Having been raised on Broadway, Jazz, and Classical music, I fall into these events easily and willingly. Tonight we were getting a wonderful treat in the history of music and the New York Philharmonic (NYP).  Branford Marsalis, a Louisiana saxophonist, would be making his New York Philharmonic debut.  Seriously, this was a ridiculous treat.

The happenings behind NY Phil stage...

The happenings behind NY Phil stage...

Loving my Parkie perks, we entered in through the back of the stage area.  It’s fun to see the happenings behind the stage before the performances. Musicians are stuffing their faces with food, sipping on drinks and mingling while they mess with their instruments.

View of side stage...walking in

View of side stage...walking in

My tribe of 14 had dwindled to 7 as the rainy day progressed.  Honestly, I had my own doubts on how the night would turn out but I was trying to stay positive. However, just like the previous night, the rain stopped around 3pm and the 55-acre center of Central Park, called The Great Lawn, was littered with people who knew a little water was worth what we might get to experience.

Our seats...with view of Great Lawn behind

Our seats...with view of Great Lawn behind

Parkies get wonderful accommodations for Central Park performances.  Where as all other patrons in the park must get there insanely early to beat the 30,000 other people expected to occupy the lawn that night, Parkies get special seating in chairs while the New York Phil guests get even closer seats.  We also get the option of having  plenty of space to lay out blankets and have a picnic style lounge for the evening.  There were so many free seats that we took over an edge of seats and placed the blanket along side. A few laid down on the grass while the rest of us utilized the seats.

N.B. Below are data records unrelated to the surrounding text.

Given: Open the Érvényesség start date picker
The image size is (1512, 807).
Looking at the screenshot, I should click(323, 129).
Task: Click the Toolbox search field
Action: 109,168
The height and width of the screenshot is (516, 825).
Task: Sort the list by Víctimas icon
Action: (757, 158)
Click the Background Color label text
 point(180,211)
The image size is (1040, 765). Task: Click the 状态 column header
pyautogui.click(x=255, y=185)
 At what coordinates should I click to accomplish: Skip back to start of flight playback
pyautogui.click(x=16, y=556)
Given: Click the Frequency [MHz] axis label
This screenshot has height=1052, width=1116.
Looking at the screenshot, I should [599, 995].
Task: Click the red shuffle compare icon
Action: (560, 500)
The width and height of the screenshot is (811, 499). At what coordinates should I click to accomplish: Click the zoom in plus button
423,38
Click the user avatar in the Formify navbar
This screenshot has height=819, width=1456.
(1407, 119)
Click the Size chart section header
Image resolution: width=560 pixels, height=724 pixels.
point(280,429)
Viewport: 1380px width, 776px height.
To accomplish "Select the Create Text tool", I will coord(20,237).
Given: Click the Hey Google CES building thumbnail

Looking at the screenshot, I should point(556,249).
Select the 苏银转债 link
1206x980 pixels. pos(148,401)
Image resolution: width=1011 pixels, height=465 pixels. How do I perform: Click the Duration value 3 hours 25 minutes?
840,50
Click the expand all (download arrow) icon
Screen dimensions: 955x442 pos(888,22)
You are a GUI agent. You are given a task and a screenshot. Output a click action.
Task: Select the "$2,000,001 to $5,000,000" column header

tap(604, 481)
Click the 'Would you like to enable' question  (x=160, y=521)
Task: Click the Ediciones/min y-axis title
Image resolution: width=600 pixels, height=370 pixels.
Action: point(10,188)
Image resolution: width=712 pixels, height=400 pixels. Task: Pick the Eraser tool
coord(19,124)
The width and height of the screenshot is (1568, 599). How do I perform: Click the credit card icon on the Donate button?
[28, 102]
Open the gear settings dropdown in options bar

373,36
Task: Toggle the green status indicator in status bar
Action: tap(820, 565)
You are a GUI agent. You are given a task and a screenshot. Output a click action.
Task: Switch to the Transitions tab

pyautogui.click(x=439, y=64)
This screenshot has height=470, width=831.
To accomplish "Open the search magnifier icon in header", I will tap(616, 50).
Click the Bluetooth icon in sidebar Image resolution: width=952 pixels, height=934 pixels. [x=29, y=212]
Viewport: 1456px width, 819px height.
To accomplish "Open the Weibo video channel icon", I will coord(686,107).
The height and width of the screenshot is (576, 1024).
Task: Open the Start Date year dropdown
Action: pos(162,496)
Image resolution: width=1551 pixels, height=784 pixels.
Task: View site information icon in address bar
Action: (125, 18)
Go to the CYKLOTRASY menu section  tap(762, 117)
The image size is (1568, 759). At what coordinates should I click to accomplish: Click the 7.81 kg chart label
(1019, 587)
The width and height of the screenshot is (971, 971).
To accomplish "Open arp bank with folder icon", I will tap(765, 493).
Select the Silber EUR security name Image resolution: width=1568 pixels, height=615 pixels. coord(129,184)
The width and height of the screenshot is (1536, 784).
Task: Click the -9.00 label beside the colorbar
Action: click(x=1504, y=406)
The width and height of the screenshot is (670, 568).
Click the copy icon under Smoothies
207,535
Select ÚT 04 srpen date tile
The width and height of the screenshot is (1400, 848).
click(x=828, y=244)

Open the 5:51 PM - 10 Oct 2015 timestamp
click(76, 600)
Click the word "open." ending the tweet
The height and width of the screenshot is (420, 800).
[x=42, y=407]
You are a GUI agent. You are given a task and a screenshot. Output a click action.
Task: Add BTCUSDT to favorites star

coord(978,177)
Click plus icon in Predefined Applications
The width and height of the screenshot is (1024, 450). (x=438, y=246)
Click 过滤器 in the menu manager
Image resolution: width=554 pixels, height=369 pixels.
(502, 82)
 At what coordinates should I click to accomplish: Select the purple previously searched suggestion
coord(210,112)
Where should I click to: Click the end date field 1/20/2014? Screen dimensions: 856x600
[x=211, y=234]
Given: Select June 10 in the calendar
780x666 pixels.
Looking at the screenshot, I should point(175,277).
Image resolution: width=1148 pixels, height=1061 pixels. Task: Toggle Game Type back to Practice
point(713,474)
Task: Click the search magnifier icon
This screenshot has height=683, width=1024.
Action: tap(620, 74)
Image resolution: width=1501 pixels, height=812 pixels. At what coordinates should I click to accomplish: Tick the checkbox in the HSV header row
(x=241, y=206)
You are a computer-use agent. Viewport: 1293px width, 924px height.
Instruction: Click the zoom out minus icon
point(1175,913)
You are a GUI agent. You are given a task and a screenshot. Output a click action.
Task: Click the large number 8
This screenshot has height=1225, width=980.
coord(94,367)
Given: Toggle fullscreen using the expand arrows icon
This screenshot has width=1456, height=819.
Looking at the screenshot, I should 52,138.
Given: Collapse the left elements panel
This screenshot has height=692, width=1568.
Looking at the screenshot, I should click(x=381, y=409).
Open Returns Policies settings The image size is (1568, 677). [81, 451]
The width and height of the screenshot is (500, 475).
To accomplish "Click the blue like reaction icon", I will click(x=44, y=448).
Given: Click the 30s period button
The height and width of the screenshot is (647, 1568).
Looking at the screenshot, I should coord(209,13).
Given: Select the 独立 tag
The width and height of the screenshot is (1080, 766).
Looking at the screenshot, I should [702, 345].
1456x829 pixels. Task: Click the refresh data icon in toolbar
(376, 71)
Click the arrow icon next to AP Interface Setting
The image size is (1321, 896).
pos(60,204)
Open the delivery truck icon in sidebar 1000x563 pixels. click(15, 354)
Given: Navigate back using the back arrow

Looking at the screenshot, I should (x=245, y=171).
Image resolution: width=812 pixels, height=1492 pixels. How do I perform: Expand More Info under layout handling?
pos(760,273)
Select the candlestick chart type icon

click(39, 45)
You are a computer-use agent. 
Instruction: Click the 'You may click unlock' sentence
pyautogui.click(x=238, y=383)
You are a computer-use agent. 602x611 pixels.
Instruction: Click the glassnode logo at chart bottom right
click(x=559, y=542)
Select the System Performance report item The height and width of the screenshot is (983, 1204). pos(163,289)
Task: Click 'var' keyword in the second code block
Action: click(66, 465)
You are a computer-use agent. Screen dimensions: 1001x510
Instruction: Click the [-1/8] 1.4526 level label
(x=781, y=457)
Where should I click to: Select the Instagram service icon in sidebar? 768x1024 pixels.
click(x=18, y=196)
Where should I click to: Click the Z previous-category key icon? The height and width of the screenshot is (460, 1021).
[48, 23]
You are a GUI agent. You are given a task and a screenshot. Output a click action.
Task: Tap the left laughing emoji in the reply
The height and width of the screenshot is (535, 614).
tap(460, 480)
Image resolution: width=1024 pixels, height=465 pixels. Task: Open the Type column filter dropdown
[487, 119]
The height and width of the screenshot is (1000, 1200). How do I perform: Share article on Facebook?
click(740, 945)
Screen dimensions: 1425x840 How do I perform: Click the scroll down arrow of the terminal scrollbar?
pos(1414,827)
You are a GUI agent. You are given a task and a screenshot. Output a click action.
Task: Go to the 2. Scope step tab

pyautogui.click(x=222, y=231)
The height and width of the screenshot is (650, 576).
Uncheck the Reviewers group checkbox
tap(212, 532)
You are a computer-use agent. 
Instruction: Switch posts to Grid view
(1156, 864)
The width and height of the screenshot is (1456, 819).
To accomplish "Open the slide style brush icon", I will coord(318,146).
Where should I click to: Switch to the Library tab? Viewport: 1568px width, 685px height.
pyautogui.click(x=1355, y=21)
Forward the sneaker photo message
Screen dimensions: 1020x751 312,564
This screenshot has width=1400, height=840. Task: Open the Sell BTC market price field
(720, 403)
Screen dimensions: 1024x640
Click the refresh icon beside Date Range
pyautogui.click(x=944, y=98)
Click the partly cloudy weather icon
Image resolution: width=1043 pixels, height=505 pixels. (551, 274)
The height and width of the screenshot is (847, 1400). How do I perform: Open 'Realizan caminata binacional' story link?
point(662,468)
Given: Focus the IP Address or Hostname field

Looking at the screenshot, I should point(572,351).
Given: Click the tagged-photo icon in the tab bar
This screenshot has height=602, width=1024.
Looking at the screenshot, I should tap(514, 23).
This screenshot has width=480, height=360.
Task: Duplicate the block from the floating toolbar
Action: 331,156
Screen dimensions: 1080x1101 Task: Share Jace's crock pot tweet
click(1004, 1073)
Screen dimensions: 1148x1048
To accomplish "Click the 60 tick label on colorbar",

View from our seats of Stage

View from our seats of Stage

A long time New Yorker and my guest for that evening explained to me how in the past he would arrived early in the morning and leaves his blankets and bikes in the spot he wanted to reserve only to come back hours later to occupy his spot.  Apparently, no one ever messed with his belongings. I am glad I didn’t have to take those kind of risks.  My advice is to do just that if you do not have an “in” for these performances.

Where there is normally 61,000 there was only 20,000

Where there is normally 30,000 there was only 11,000

Right before the show began, a NYP staff member came around to the Parks attendees and told us that the they would love for us to move forward to use their seating as so many people had not shown. We decided we were close enough and didn’t move.

Check out this video of the musicians preparing for a night of gorgeous music!

The concert was conducted by Andrey Boreyko, a Russian conductor, and featured the following pieces:

Anatoly Lyadov‘s “Baba-Yaga”

Alexander Glazunov‘s “Concerto for Alto Saxophone”

Erwin Schuhoff‘s “Hot Sonate for Alto Saxophone and Orchestra”

Selections from Sergei Profokiev‘s Romeo & Juliet

Encore: Disney’s Sleeping Beauty Medley

I am not going to break this night up by song.  I totally just sat back and enjoyed myself choosing only to recall whatever ends up in this article.  When it comes to Classical music, I just want to sink into it.  I don’t want to think about writing or taking pictures.  In fact, I don’t think I took a single picture with my camera, these are all from my Droid.

The first half of the program consisted of the first three pieces with Marsalis coming out on the second. Marsalis was spectacular, blowing his alto saxophone with technical perfection.  These songs were rather obscure and I didn’t know them.  It was nice to hear Russian interpretations though.  The only piece that wasn’t Russian was Schuhoff‘s.

Walked into the Park for a nice set break :)

Walked into the Park for a nice set break 🙂

My good friend, and constant Philharmonic companion, James M., made a nice little video recap of the evening.  The classical music starts somewhere in the middle and the fireworks display is great! (He had a rough time getting the music to play on other outlets so enjoy Alicia Keys dubbed over for a bit in the beginning!)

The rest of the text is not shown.